# Coil wiring/Talbot Express/Fiat Ducato/etc. 1971cc petrol



## Cosmite

I drove the van home okay, although I knew the carburettor was needing adjustment. Got under the bonnet, then noticed some leads were untidy and tied them back. Trouble is, in the process I apparently knocked an LT lead off the coil. I put it back where I thought it belonged, but now I'm not getting a single fire when I try starting. BUT... I don't know if the problem is that wire, or the carb adjustment. I don't want to try putting it on the other terminal in case I short something out. I can't easily get at a spark plug lead to test.

The wire from the ignition is brown/white and goes to the positive; a yellow wire goes from the negative into a wiring loom; the wire I found dangling comes from the loom and is also brown/white so I put it onto the positive.

So, are these standard colours? Did I put it to the correct terminal? Would I be likely to damage anything if I tried it on the negative?

Once I know that I have it correct, I can tinker with the carb settings again. If there is anyone who knows about those as well, it might let me get it running today (I have ordered a workshop manual but it will take a few days).


----------



## cabby

Yes you have put the wire back on the wrong connector, the yellow wire could be for a rev counter.You need a power supply between the coil and the distributor.
I also seem to remember that those old carbs used to wear, they used to have kits for them but a replacement is best.HT leads are prone to breaking down and distributor caps will olso have minute cracks, or the spring in the centre got old, or too much carbon deposite on rotor arm. I could go on but best if you eliminate each in turn rather than waste money buying parts not needed.
plus they do not like running without the airfilter, prone to spit back. :roll: :roll: 
cabby


----------



## Cosmite

Thanks cabby

So, on the coil, that would mean there is a brown/white wire from the ignition to the +post, and a brown/white wire from the -post to the distributor, is that right? I can't tell, because both wires go into the loom, one of them via some sort of junction block mounted on the front cross-member above the coil.


It has brand new rotor, distributor cap, HT leads, coil, fuel pump, fuel filter and air filter; after the previous owner put all that on, he tried adjusting the carb, but admits he did not know what he was moving. There only seem to be two easily accessible adjustments; one is a big thumb screw which I take to be the mixture; the other is a very sensitive lever attached to the throttle, even a sideways jiggle of that squirts petrol into the carb.


----------



## Cosmite

bump

Still waiting for manual to come...

I found that there was a very weak spark; today I have taken out the battery, charged it up, cleaned all the battery connections, and cleaned the earth strap connection.

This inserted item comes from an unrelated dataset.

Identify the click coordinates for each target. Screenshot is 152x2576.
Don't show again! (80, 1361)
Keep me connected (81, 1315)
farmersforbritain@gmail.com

The spark is now steady and stronger, but it still seems to me not as beefy as it should be. 

However, I think it should be firing at least, so I am hoping someone can give me some general guidance on carb adjustments.


----------



## steve151

hi cosmite had same on my old campa above the coil there is a black connecter block with a wire clip holding it together pull apart spray inside with wd40 try that that block tend's to hold water silly place to put it behind the grill water splashing up all the time


----------



## Cosmite

Thanks Steve

I've had that open and it looks very clean and dry, but I will try putting the WD40 on. Is that what they call the electronic module? Is it likely to become faulty (other than with damp?).

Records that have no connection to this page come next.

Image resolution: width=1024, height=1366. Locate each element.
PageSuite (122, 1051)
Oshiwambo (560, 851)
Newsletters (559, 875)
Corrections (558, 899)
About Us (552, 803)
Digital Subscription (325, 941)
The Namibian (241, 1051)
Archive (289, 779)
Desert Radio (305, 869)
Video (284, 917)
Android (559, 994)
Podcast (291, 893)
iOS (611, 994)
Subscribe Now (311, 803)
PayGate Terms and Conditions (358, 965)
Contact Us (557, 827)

On the carb, is there a way to set the acceleration pump so that it is roughly right -- in other words, near enough to get it started? Also the idle adjustment screw -- how many turns out from seated for an initial setting?

I am still not getting a single cough from it. Plenty of smell of petrol, so I guess it is either immediately flooding, or a problem with the ignition.


----------



## JohnsCrossMotorHomes

Cosmite said:


> the other is a very sensitive lever attached to the throttle, even a sideways jiggle of that squirts petrol into the carb.

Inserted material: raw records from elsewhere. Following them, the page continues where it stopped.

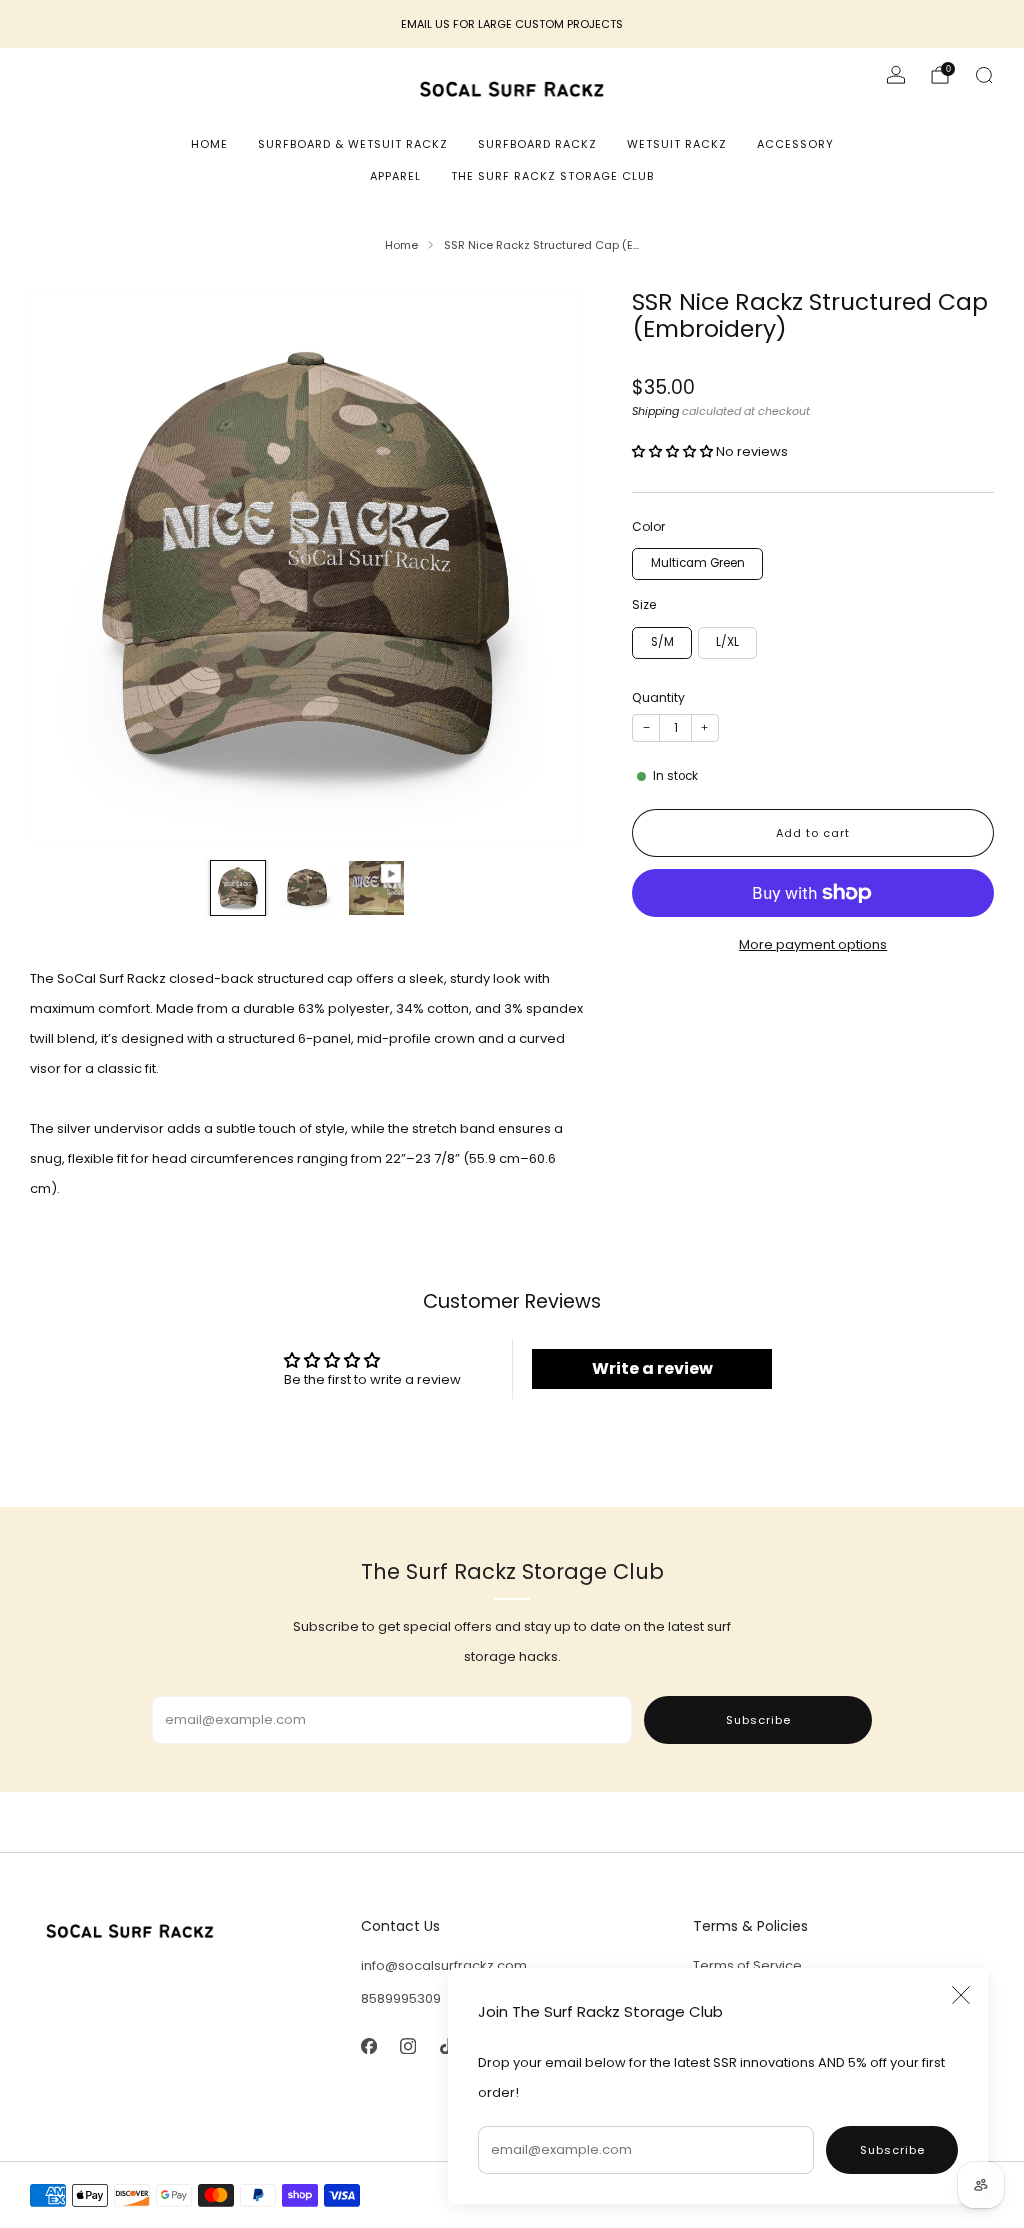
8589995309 (401, 1998)
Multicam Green (698, 563)
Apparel (395, 176)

Thats just to give it extra fuel when you accelerate

Peter


----------



## steve151

Hi cosmite that module normaly play's up when warm ok when it is cold


----------



## Cosmite

Thanks Peter

To lessen that acceleration pump, am I right in thinking I would screw the nut out to the end of its thread?


----------



## Cosmite

Update:

A neighbour with better tools and knowhow than me got me going in about 5 minutes!

The brown/white wires both go on the coil positive -- the second one feeds the electronic module. He also noticed what I had not -- that the new HT leads were all only half on, they had not had the metal connectors pushed properly home. I was lucky that it had not conked out on me mid-roundabout!

Now I am only scratching my head over weird results from my leisure battery, so off to browse other threads on that.


----------